The Hamburger Segel-Club (Hamburg Sailing Club) (HSC), is one of the oldest and most active sailing clubs in Germany. The club is located by the shores of Lake Außenalster, in the heart of the Free and Hanseatic City of Hamburg.

HSC is one of the organizers of the Kiel Week together with the Yacht Club of Kiel, the Verein Seglerhaus am Wannsee and the Norddeutscher Regattaverein. Taking place in the Bay of Kiel, this annual event is one of the largest and most prestigious sailing regattas in the world. The HSC also assists the Yacht Club of Lübeck and the Norddeutscher Regattaverein in the organization of the Travemünder Woche.

==History==
The predecessor of the present-day HSC was the Hamburger Yacht-Club, established in October 1892, out of which a group split in 1895. In 1926 this group merged with the Hamburger Segel-Verein. In 1927 it was registered as the Hamburger Segel-Club at the registry in Hamburg.

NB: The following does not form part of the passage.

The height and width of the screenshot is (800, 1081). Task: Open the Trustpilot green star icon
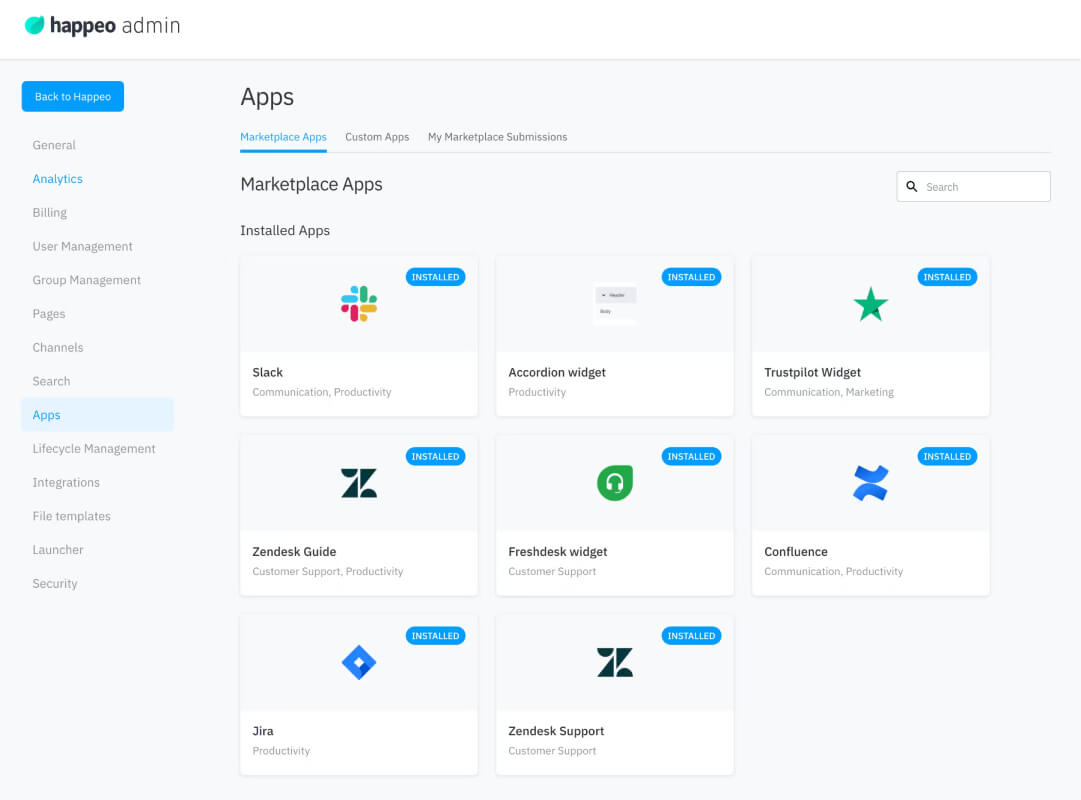(870, 304)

The founders of the original Hamburger Yacht-Club were yacht racing and cruising enthusiasts who joined the Deutscher Segler-Verband four weeks after establishing the club.

In 1925 the club organized the North Sea Week (Nordseewoche) sailing competition off Heligoland. In 1927 it helped to organize the Travemünder Woche for the first time and since 1928 the Kieler Woche (Kiel Week) as well.

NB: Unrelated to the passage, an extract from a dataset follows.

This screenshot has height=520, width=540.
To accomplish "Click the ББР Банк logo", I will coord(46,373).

Five years after having been established the club had 343 members and 87 boats; 46 competitions had been organized in which a total of 922 sailcraft took part.
The best yachts of the club at the time were the Freya, the Ingeborg VIII and Otto Schümann's Carla IV.

Between 1934 and 1935, during Nazi times, all sailing clubs in Germany lost their autonomy and were arbitrarily joined to departments of the Deutscher Reichsbund für Leibesübungen (DRL), later renamed Nationalsozialistischer Reichsbund für Leibesübungen (NSRL), like the Wassersportverband (Watersports Association).

Since the NSRL, as a Nazi organization, was disbanded after Germany's defeat in World War II, the Hamburger Sailing Club had to be established anew, like other yacht clubs in West Germany at that time. Carl Georg Gewers led the club through the difficult postwar and rebuilding years. Among other achievements, he was able to convince the British occupation authorities to give back the seized sailing craft to the club.

In 1950 the Hamburger Sailing Club helped to organize the Kieler Woche (Kiel Week) again. After that the club was able to grow and expand until today.